On Tuesday, Bruehl chatted with Dean Hummel about everything from golf to online dating as she styled his hair.
Hummel, 58, said he’s been with Lighthouse for four or five years and is usually there every other day. This was his first time getting his hair cut at the ministry.
“I’m not getting younger, and I want to look clean-cut,” Hummel said. “You don’t look better being old and scruffy. The old scruffy look doesn’t work for me. I like it short on the sides and longer on the top.”
Tuesday was also the first time Linda Garibay got her hair cut at the ministry.
Garibay, 68, said she and her husband have been going to Lighthouse for seven or eight years and she’s there each day for breakfast and dinner. She brought her high school senior picture to show the haircut she wanted.
Heather Collins, an employee at A Cut Above, complied, giving her a shorter style with bangs.
“I look better that way, with short hair,” Garibay said. “I haven’t had bangs for so long.”
Collins said she’d been searching for a way to contribute and a Facebook post from Bruehl inspired her to get involved. Tuesday was her first time volunteering at Lighthouse, and she plans to continue.
She said she enjoys meeting new people and hearing their stories.

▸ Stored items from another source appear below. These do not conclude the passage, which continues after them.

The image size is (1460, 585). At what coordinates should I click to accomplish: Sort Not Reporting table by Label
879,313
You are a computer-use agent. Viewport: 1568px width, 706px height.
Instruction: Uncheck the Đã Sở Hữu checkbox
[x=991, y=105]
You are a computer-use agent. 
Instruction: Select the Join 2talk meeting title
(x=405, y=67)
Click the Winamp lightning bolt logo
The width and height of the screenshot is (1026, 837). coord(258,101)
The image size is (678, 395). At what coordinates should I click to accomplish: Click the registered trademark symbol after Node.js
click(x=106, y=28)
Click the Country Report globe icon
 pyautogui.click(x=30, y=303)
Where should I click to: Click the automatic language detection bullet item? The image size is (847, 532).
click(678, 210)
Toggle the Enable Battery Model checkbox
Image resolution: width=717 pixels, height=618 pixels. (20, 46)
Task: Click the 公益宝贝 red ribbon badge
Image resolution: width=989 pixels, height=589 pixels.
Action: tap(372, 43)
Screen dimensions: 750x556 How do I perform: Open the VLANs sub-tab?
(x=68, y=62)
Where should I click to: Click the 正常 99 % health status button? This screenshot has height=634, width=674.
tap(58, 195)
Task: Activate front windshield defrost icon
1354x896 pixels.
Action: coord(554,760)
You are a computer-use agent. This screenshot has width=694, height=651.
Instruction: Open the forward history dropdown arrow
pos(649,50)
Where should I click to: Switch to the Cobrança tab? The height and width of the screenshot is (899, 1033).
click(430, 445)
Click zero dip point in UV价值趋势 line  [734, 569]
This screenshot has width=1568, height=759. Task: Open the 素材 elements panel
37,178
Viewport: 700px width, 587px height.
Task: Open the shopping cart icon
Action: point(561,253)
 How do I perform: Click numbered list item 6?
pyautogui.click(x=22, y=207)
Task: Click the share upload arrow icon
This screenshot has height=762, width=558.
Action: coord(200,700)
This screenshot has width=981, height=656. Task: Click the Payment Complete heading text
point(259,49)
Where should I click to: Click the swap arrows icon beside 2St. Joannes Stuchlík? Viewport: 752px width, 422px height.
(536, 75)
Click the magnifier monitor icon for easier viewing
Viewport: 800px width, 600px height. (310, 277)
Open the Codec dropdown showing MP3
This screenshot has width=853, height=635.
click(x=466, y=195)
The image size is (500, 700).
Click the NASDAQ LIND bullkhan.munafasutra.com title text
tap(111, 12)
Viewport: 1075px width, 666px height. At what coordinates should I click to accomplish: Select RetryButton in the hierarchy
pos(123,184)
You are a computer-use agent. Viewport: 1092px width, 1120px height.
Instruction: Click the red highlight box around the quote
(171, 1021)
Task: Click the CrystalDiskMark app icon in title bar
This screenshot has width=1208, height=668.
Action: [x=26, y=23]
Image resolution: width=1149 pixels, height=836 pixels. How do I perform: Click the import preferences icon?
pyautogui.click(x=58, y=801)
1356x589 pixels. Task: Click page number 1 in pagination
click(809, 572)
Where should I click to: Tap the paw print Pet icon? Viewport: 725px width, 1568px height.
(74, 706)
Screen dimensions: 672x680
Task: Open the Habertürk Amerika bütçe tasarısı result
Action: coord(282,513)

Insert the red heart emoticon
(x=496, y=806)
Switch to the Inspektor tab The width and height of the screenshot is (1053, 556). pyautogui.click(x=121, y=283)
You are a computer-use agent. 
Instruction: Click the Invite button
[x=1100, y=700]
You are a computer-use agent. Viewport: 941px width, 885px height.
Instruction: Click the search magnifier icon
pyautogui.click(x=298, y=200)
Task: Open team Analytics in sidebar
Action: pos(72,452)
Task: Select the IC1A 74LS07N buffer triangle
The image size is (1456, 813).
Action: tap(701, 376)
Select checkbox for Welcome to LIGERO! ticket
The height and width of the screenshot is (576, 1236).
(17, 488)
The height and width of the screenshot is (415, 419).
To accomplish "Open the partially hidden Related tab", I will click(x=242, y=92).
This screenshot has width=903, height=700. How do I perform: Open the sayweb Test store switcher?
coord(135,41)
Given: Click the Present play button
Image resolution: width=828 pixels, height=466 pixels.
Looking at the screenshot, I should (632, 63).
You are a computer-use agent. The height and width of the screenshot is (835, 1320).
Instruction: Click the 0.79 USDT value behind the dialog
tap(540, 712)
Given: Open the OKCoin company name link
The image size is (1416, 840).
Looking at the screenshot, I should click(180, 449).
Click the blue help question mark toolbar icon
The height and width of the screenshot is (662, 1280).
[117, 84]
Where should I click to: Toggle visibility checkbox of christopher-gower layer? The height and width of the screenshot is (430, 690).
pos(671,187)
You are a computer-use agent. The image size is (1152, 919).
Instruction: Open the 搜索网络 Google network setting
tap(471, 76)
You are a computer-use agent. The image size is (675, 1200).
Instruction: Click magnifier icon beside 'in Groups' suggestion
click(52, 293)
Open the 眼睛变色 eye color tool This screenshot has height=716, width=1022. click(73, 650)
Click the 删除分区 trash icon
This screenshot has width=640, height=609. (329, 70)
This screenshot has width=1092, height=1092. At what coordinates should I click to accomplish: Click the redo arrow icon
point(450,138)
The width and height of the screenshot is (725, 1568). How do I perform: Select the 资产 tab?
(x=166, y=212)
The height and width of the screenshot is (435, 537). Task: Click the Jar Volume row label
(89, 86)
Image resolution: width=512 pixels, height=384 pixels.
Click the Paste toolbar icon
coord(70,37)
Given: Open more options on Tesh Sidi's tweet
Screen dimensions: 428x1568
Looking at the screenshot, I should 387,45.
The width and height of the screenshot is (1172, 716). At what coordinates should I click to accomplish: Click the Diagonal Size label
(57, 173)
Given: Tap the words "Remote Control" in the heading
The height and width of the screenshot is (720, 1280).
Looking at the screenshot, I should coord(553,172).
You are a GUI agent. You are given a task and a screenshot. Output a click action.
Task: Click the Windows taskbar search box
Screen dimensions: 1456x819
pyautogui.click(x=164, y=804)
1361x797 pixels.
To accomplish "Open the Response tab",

“I’ve never really struggled, but I’m trying to teach my kids that everybody deserves a chance ... and this is one way I can do that,” she said. “Plus, when you have people in your chair, you are really able to talk to them and connect with them.”
Along with Lighthouse, Bruehl supports The Beyond Project in Seattle, which offers beauty services to those in need; Project 248, whose missions include helping orphans and human trafficking survivors; and Alatheia Riding Center in Wenatchee, which provides therapeutic horseback rides for people with special needs.
In 2016 she joined Justice and Soul, which teaches cosmetology to survivors or those at risk of human trafficking in the United States and Cambodia.
Bruehl said she taught at the Cambodian academy for five weeks and has returned for every graduation since, teaching for a day or two during her trip. She also holds an annual fundraiser for the organization, most recently a Cambodian barbecue this summer.
Giving back is important to Bruehl because she’s been in need before. As a kid she ended up on the streets several times, and as an adult she worked four jobs to make ends meet.
“A lot of people think they’re immune to it, but none of us are,” she said. “It could take one traumatic incident — a death or a job (loss) — and any of us could be on the streets. Any of us could be not able to afford groceries, not able to afford basic needs. For me, a lot of it’s remembering where I came from. It helps me stay humble and kind because I don’t ever want to be that person that thinks I’ve got it all together and I can look down on other people.”